Below are the entries. Transcribe exactly the lines from the one with "Instruction: Click the blurred" through the one with "Task: Click the 42 hips value", ends included, and leave out all others.

Items listed in a dataset:
.....
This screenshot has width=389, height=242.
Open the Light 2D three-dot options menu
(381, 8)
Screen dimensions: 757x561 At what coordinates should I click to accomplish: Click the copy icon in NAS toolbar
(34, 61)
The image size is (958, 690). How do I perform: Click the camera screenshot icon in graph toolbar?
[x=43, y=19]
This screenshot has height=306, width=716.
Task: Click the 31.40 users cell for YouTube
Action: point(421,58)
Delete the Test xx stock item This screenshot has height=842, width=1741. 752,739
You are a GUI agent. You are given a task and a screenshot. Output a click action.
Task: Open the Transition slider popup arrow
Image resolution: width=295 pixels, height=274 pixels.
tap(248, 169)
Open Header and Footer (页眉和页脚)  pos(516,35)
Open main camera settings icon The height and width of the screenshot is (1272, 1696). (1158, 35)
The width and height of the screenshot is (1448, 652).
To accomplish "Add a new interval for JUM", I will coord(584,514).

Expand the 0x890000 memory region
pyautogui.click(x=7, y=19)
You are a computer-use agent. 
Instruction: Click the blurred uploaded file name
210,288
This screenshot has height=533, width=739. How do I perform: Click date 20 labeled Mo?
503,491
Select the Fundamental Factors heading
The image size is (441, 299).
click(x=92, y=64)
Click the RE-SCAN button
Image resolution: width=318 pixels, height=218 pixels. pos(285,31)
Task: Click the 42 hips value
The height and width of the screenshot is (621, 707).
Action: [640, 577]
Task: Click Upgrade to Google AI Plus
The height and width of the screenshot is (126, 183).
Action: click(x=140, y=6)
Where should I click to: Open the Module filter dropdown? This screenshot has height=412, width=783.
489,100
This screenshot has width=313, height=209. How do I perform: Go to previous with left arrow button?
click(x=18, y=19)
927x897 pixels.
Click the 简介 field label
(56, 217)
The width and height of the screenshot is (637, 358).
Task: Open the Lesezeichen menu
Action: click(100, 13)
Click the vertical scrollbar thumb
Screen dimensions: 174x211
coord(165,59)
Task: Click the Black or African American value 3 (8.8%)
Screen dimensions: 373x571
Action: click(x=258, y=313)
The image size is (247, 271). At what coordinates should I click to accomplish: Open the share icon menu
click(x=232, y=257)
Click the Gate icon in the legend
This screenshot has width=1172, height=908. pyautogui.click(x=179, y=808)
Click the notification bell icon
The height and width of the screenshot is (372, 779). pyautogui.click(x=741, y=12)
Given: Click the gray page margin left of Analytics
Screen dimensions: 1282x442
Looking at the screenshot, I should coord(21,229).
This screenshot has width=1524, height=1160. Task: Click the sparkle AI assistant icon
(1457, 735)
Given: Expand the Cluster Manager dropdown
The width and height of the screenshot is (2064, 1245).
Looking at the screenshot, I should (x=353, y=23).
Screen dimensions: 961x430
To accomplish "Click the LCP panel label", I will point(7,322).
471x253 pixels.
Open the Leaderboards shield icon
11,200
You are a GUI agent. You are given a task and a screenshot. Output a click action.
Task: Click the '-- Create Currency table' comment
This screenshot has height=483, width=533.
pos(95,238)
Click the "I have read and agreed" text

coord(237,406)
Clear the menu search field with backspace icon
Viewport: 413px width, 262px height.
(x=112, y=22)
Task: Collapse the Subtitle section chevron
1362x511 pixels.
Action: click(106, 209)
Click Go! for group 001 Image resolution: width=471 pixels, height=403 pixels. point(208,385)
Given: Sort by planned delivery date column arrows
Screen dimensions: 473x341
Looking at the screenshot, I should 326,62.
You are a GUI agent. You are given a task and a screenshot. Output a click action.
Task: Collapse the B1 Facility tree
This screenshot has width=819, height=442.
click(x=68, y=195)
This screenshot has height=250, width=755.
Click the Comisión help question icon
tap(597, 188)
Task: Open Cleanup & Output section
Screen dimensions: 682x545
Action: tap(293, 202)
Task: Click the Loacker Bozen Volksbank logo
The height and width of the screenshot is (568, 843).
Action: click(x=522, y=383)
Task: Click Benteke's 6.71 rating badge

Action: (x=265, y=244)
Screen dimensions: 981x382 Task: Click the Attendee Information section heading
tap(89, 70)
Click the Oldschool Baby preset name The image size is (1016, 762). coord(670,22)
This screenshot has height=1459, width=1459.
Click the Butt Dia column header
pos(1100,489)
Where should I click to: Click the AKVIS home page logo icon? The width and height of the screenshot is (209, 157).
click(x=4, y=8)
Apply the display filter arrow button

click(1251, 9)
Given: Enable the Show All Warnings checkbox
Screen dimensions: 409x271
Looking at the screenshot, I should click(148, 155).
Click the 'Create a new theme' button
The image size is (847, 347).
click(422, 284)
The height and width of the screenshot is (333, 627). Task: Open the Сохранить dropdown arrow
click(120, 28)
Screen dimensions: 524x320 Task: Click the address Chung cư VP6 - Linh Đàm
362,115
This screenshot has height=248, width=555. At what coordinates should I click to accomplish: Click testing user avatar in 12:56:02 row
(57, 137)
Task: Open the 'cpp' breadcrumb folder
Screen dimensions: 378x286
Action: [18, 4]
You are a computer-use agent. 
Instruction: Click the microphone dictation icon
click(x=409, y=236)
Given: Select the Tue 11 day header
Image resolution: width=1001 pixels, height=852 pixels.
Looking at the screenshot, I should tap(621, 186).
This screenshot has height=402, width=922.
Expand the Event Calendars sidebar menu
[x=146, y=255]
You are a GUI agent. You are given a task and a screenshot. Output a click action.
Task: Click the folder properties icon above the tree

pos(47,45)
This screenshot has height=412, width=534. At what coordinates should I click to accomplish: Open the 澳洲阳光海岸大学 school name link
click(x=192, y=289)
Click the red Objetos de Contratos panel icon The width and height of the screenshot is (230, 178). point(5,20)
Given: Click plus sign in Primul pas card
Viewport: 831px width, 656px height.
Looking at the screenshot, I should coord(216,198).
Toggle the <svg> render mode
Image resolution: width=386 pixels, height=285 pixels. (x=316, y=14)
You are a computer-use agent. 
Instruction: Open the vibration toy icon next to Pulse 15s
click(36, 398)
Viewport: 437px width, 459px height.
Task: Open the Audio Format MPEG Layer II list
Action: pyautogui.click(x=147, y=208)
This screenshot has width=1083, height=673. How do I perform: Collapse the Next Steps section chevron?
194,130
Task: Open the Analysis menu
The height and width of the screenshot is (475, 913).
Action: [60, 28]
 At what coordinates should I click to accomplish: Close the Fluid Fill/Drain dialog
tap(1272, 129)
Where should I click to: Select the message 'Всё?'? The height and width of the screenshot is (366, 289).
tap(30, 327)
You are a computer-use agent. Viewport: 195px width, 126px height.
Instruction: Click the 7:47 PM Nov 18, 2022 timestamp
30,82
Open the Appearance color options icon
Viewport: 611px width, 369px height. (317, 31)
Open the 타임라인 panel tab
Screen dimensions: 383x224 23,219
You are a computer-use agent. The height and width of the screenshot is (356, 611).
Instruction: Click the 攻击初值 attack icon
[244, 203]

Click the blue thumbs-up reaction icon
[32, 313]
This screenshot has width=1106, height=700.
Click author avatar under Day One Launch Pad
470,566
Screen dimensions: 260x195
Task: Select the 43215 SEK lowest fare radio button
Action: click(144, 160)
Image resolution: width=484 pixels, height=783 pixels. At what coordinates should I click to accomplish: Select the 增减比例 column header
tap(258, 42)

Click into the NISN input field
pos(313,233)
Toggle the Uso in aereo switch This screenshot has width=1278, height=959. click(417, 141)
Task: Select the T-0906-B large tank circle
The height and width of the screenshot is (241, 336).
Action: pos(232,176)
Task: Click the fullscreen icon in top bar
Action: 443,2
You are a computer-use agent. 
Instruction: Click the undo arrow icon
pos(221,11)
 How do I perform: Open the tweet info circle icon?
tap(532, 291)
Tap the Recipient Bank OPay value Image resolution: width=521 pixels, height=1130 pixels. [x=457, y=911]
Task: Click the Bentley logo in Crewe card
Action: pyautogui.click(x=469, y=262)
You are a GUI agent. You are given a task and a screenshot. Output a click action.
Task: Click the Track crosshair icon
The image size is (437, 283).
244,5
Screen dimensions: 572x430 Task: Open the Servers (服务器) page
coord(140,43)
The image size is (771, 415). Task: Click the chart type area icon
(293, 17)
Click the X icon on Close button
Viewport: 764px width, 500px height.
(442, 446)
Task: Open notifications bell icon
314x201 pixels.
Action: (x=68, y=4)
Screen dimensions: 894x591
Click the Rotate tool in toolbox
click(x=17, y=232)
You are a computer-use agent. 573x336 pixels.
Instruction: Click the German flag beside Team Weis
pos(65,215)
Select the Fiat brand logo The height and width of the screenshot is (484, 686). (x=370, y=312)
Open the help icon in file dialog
.....
__Your response__:
Instruction: Click the blurred uploaded file name
210,288
This screenshot has height=533, width=739. How do I perform: Click date 20 labeled Mo?
503,491
Select the Fundamental Factors heading
The image size is (441, 299).
click(x=92, y=64)
Click the RE-SCAN button
Image resolution: width=318 pixels, height=218 pixels. pos(285,31)
Task: Click the 42 hips value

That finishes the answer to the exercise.